▸ What to produce
Could you copy out the items below word for word, starting at the very first line and ending at the line that contains "[x=1500, y=1154]", with both of those lines included?

▸ Given information

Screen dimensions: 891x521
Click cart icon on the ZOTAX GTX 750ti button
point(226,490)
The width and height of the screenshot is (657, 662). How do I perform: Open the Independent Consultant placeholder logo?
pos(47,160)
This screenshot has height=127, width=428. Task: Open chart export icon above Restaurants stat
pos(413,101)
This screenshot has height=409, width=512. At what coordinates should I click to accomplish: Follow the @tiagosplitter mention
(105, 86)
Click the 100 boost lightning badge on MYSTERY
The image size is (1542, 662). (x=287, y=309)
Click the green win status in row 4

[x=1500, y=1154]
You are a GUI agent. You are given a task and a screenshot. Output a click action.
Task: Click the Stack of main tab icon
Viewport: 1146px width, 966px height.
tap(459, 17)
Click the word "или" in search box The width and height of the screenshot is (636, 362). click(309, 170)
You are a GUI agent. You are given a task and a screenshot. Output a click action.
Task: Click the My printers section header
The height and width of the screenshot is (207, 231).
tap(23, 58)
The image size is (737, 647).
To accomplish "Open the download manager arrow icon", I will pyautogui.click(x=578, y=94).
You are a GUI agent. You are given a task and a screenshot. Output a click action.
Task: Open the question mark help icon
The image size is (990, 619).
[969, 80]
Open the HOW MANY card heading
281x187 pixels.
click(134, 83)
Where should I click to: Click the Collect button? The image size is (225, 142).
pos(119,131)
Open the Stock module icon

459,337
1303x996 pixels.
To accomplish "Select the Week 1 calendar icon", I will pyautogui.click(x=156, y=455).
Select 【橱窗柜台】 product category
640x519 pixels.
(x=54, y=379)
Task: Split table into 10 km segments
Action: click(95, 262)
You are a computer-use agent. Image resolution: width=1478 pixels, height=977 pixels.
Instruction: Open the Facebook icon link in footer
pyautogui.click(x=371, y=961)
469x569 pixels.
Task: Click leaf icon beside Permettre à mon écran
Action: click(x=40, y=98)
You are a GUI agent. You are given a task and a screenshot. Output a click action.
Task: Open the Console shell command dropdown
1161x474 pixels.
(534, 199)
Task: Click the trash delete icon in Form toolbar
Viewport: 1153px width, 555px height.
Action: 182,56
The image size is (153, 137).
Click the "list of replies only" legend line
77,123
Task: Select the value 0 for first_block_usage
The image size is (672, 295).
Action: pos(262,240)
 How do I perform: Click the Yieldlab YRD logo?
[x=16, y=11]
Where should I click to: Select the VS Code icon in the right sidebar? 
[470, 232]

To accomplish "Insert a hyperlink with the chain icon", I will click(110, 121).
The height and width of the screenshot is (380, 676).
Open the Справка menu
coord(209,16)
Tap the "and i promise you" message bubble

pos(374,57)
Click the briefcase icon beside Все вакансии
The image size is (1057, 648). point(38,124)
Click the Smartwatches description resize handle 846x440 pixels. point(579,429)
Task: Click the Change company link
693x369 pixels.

▸ Answer to the task
Screen dimensions: 891x521
Click cart icon on the ZOTAX GTX 750ti button
point(226,490)
The width and height of the screenshot is (657, 662). How do I perform: Open the Independent Consultant placeholder logo?
pos(47,160)
This screenshot has height=127, width=428. Task: Open chart export icon above Restaurants stat
pos(413,101)
This screenshot has height=409, width=512. At what coordinates should I click to accomplish: Follow the @tiagosplitter mention
(105, 86)
Click the 100 boost lightning badge on MYSTERY
The image size is (1542, 662). (x=287, y=309)
Click the green win status in row 4

[x=1500, y=1154]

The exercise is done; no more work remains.